Nigeria targets 10 million tonnes of Fertilizers

Posted by Adaora Anozie

On September 4, 2015

The United Kingdom Department for International Development has predicted that Nigeria will produce 10 million tonnes of urea fertilizers in 2018.

This claim was made by the Team Leader of the DFID-funded project, Market Development of the Niger Delta, Dr. Terry Lacey, in an exclusive interview with our correspondent.

He added that his organisation was involved in the improvement of fertilizer and input distribution which would cut across all the crop value chains.

According to him, the country currently consumes less than five per cent of its total fertilizer production.

He said, “Nigeria will in three years command 10 per cent of the world market for urea fertilizer and Rivers State alone will produce 10 million tons of fertilizer by 2018.

“And the country will not be able to distribute 20 per cent of that unless Nigerians become organised.

“What this means is that we are producing urea fertilizer for other people who are better organised than we are because it will be easy to sell somewhere else.

“You produce more than you consume. The whole volume of fertilizers consumed in the country is just about 2.5 million tons,” he added,

He noted that the lowest consumption of fertilizer was recorded in the Niger Delta region while the North consumed more.

Lacey, whose new strategy is called, “Making market work for the poor,” told our correspondent that the aim of the MADE project was to generate sustainable inclusive economic growth in the non-oil sectors across the Niger Delta states         .
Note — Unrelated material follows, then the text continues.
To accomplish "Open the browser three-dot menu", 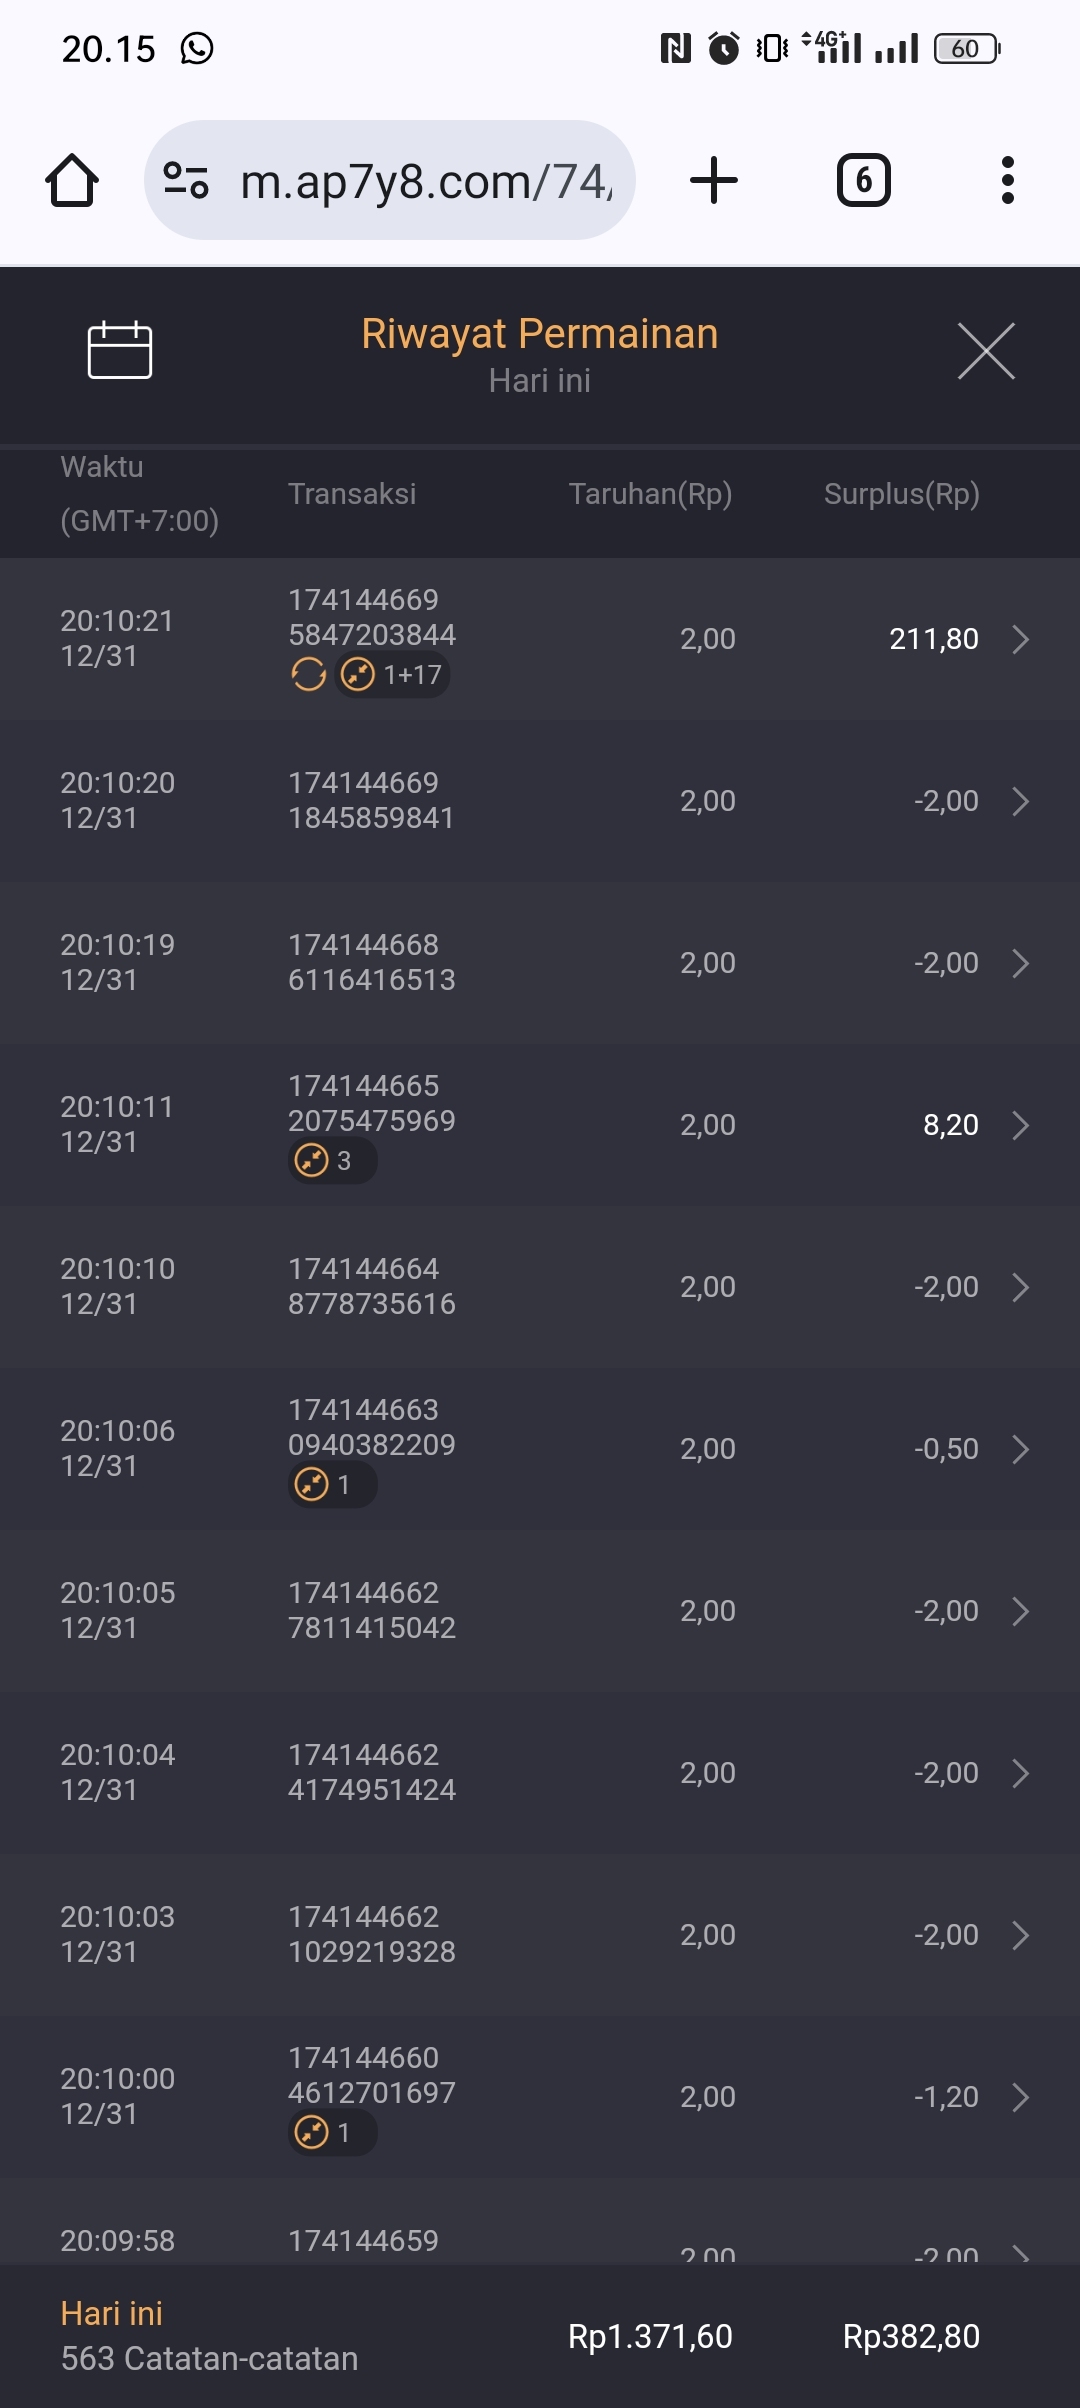I will point(1007,181).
He said, “We are going to try and get agriculture to be recognised as something that has potential. We do this by introducing levels of technology that will attract people to the sector.”

He explained that the programme was also aimed at providing incentives and access to finance; building partnerships; aligning poor farmers with richer ones via voluntary clustering to share links to downstream markets; creating synergies between small holders and large estates and plantations and others.

“Our aim is also to improve market access for poor producers, increase economic activity and trade, create jobs and raise incomes of over 150,000 poor people, 50 per cent of who are women,”he added.